§ Activity:
Transcribe all of the data, leaving nothing out and changing nothing.

§ Supplied material:

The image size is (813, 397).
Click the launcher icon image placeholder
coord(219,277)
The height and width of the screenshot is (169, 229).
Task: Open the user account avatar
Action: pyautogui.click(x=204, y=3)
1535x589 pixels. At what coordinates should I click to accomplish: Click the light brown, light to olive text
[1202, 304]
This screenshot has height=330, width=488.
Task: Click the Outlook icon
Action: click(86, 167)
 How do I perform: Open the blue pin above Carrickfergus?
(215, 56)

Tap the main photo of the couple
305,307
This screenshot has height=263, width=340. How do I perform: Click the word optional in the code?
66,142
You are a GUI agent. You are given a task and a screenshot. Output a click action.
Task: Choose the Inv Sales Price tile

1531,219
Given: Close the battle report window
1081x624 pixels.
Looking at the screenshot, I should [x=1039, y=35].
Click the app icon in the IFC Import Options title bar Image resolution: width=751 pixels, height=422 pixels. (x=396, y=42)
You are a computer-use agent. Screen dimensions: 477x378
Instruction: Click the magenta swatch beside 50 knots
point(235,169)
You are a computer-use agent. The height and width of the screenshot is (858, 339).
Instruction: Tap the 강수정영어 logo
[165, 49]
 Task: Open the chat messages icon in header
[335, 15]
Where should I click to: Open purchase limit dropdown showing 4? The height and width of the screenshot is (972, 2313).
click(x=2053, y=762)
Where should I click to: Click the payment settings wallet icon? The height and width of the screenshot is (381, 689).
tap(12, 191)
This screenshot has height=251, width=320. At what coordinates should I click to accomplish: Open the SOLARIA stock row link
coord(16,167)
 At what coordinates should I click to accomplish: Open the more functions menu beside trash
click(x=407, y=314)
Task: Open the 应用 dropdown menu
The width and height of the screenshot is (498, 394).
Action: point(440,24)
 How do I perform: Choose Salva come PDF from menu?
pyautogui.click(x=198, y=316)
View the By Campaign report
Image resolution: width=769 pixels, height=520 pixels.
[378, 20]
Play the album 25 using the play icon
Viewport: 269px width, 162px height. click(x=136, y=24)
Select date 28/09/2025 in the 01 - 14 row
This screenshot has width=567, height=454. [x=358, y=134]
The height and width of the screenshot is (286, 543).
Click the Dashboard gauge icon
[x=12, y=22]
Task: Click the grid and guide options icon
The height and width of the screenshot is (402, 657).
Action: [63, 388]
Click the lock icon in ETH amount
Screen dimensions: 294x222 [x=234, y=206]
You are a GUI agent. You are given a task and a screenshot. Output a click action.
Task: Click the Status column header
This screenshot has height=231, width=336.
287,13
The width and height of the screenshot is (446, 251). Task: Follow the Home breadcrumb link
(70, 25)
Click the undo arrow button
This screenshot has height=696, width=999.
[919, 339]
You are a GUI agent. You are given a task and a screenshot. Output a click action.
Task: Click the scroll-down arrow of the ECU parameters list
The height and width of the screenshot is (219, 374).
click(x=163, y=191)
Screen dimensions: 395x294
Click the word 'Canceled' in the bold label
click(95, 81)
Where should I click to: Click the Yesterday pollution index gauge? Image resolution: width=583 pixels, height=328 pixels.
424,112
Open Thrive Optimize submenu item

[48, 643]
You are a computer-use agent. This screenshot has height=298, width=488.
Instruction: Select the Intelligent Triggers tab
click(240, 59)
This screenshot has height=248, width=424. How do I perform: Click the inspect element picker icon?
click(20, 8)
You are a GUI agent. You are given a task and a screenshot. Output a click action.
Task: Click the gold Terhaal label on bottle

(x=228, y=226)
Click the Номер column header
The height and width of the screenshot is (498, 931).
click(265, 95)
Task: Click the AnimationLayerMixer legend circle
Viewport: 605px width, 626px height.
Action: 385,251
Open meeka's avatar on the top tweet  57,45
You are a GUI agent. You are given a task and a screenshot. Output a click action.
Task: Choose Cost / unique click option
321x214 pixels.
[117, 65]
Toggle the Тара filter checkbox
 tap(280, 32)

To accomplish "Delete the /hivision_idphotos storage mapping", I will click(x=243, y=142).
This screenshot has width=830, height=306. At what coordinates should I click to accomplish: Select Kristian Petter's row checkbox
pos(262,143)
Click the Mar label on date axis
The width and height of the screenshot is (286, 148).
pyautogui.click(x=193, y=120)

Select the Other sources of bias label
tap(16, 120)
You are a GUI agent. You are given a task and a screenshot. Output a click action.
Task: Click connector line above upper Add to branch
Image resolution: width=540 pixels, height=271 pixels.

§ Task output:
The image size is (813, 397).
Click the launcher icon image placeholder
coord(219,277)
The height and width of the screenshot is (169, 229).
Task: Open the user account avatar
Action: pyautogui.click(x=204, y=3)
1535x589 pixels. At what coordinates should I click to accomplish: Click the light brown, light to olive text
[1202, 304]
This screenshot has height=330, width=488.
Task: Click the Outlook icon
Action: click(86, 167)
 How do I perform: Open the blue pin above Carrickfergus?
(215, 56)

Tap the main photo of the couple
305,307
This screenshot has height=263, width=340. How do I perform: Click the word optional in the code?
66,142
You are a GUI agent. You are given a task and a screenshot. Output a click action.
Task: Choose the Inv Sales Price tile

1531,219
Given: Close the battle report window
1081x624 pixels.
Looking at the screenshot, I should [x=1039, y=35].
Click the app icon in the IFC Import Options title bar Image resolution: width=751 pixels, height=422 pixels. (x=396, y=42)
You are a computer-use agent. Screen dimensions: 477x378
Instruction: Click the magenta swatch beside 50 knots
point(235,169)
You are a computer-use agent. The height and width of the screenshot is (858, 339).
Instruction: Tap the 강수정영어 logo
[165, 49]
 Task: Open the chat messages icon in header
[335, 15]
Where should I click to: Open purchase limit dropdown showing 4? The height and width of the screenshot is (972, 2313).
click(x=2053, y=762)
Where should I click to: Click the payment settings wallet icon? The height and width of the screenshot is (381, 689).
tap(12, 191)
This screenshot has height=251, width=320. At what coordinates should I click to accomplish: Open the SOLARIA stock row link
coord(16,167)
 At what coordinates should I click to accomplish: Open the more functions menu beside trash
click(x=407, y=314)
Task: Open the 应用 dropdown menu
The width and height of the screenshot is (498, 394).
Action: point(440,24)
 How do I perform: Choose Salva come PDF from menu?
pyautogui.click(x=198, y=316)
View the By Campaign report
Image resolution: width=769 pixels, height=520 pixels.
[378, 20]
Play the album 25 using the play icon
Viewport: 269px width, 162px height. click(x=136, y=24)
Select date 28/09/2025 in the 01 - 14 row
This screenshot has width=567, height=454. [x=358, y=134]
The height and width of the screenshot is (286, 543).
Click the Dashboard gauge icon
[x=12, y=22]
Task: Click the grid and guide options icon
The height and width of the screenshot is (402, 657).
Action: [63, 388]
Click the lock icon in ETH amount
Screen dimensions: 294x222 [x=234, y=206]
You are a GUI agent. You are given a task and a screenshot. Output a click action.
Task: Click the Status column header
This screenshot has height=231, width=336.
287,13
The width and height of the screenshot is (446, 251). Task: Follow the Home breadcrumb link
(70, 25)
Click the undo arrow button
This screenshot has height=696, width=999.
[919, 339]
You are a GUI agent. You are given a task and a screenshot. Output a click action.
Task: Click the scroll-down arrow of the ECU parameters list
The height and width of the screenshot is (219, 374).
click(x=163, y=191)
Screen dimensions: 395x294
Click the word 'Canceled' in the bold label
click(95, 81)
Where should I click to: Click the Yesterday pollution index gauge? Image resolution: width=583 pixels, height=328 pixels.
424,112
Open Thrive Optimize submenu item

[48, 643]
You are a computer-use agent. This screenshot has height=298, width=488.
Instruction: Select the Intelligent Triggers tab
click(240, 59)
This screenshot has height=248, width=424. How do I perform: Click the inspect element picker icon?
click(20, 8)
You are a GUI agent. You are given a task and a screenshot. Output a click action.
Task: Click the gold Terhaal label on bottle

(x=228, y=226)
Click the Номер column header
The height and width of the screenshot is (498, 931).
click(265, 95)
Task: Click the AnimationLayerMixer legend circle
Viewport: 605px width, 626px height.
Action: 385,251
Open meeka's avatar on the top tweet  57,45
You are a GUI agent. You are given a task and a screenshot. Output a click action.
Task: Choose Cost / unique click option
321x214 pixels.
[117, 65]
Toggle the Тара filter checkbox
 tap(280, 32)

To accomplish "Delete the /hivision_idphotos storage mapping", I will click(x=243, y=142).
This screenshot has width=830, height=306. At what coordinates should I click to accomplish: Select Kristian Petter's row checkbox
pos(262,143)
Click the Mar label on date axis
The width and height of the screenshot is (286, 148).
pyautogui.click(x=193, y=120)

Select the Other sources of bias label
tap(16, 120)
You are a GUI agent. You are given a task and a screenshot. Output a click action.
Task: Click connector line above upper Add to branch
Image resolution: width=540 pixels, height=271 pixels.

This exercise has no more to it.